YOUR INSTRUCTIONS | Produce a copy of every line in the records that holds the string "computer".
**********
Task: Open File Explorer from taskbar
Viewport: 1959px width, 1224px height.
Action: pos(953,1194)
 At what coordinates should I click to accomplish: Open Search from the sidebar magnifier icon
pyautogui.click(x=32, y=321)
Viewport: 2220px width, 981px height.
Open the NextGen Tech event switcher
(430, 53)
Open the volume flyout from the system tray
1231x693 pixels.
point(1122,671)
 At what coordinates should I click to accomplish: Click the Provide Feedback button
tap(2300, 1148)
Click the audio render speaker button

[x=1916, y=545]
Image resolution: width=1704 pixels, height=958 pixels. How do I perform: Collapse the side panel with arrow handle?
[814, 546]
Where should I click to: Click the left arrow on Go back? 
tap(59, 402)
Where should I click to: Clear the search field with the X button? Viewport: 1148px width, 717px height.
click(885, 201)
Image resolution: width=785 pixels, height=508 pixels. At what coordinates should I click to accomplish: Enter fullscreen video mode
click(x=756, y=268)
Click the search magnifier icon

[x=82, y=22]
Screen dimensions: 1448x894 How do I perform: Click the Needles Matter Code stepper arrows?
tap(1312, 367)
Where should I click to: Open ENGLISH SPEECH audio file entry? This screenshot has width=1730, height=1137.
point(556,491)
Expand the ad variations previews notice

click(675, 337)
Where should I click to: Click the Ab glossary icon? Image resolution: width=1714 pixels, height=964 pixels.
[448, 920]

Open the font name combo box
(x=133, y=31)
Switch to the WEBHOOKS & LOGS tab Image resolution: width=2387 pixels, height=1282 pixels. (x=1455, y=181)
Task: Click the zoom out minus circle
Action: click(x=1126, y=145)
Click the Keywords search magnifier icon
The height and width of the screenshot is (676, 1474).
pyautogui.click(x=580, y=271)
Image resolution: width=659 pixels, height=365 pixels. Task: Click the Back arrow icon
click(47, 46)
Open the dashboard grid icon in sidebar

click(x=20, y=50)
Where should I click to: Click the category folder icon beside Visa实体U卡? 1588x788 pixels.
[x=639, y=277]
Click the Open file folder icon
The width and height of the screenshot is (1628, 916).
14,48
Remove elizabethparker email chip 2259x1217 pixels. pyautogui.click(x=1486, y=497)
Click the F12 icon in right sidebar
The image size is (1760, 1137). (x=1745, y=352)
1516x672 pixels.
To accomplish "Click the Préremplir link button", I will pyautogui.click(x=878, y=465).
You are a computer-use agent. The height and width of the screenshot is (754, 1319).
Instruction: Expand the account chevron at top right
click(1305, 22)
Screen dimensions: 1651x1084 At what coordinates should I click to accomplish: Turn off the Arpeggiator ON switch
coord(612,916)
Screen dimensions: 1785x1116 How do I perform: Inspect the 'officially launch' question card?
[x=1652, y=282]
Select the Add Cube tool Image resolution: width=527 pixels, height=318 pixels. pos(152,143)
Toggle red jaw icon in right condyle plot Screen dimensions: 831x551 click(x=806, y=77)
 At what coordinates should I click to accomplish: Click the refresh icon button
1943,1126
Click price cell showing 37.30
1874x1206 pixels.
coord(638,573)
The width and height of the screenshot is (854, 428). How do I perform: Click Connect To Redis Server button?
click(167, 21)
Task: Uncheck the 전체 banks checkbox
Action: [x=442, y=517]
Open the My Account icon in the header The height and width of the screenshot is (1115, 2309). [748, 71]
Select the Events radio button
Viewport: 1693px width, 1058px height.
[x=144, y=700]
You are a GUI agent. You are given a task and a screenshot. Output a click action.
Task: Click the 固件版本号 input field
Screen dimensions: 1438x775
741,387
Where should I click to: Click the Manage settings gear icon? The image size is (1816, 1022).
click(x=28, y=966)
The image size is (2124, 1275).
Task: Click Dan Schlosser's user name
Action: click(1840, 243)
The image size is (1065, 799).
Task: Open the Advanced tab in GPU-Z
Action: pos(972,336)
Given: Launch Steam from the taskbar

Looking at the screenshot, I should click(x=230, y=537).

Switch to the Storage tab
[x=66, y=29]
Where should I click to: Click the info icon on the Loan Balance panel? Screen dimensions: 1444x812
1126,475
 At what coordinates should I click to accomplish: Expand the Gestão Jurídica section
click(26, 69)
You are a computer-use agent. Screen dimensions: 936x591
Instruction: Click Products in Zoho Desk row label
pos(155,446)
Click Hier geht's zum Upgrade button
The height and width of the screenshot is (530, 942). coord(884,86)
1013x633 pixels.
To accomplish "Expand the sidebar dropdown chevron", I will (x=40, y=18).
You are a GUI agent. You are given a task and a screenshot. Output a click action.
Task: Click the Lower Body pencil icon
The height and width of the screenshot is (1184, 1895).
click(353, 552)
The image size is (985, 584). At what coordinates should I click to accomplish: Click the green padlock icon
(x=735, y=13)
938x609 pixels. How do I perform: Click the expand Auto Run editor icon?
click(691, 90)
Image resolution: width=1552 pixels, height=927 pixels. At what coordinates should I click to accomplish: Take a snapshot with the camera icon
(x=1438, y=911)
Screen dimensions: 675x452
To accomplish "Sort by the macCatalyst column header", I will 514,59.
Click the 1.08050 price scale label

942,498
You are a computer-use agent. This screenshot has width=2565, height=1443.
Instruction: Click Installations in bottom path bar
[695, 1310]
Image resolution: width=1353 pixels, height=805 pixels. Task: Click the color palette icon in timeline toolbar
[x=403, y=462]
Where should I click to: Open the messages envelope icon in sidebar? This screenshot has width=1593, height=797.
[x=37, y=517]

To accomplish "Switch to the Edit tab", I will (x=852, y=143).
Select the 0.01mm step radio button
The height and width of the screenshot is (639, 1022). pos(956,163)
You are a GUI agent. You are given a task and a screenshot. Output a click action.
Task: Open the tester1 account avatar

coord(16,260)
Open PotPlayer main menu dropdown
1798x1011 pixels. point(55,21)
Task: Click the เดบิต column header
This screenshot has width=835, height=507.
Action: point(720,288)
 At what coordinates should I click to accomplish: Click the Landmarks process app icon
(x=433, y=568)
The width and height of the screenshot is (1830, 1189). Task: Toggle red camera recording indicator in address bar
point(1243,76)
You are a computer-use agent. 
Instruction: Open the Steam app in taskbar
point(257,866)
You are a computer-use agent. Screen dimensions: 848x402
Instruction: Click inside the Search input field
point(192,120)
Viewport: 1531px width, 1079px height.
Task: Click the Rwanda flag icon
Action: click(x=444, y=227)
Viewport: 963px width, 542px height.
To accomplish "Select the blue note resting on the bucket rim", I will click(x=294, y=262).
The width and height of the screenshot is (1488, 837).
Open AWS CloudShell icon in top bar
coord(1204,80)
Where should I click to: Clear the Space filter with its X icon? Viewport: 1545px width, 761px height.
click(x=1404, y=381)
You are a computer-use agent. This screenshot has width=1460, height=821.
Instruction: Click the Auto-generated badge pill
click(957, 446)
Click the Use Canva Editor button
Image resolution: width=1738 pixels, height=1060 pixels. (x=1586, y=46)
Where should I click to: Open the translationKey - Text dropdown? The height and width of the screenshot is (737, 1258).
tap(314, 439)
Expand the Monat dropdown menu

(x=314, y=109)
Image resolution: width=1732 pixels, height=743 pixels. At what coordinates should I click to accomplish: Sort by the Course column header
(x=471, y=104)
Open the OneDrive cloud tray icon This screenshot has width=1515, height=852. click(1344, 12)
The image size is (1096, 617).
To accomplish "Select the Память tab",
**********
RESULT BELOW |
You are a computer-use agent. The height and width of the screenshot is (754, 1319).
You are a computer-use agent. Screen dimensions: 936x591
You are a computer-use agent. This screenshot has width=2565, height=1443.
You are a computer-use agent. 
You are a computer-use agent. Screen dimensions: 848x402
You are a computer-use agent. This screenshot has width=1460, height=821.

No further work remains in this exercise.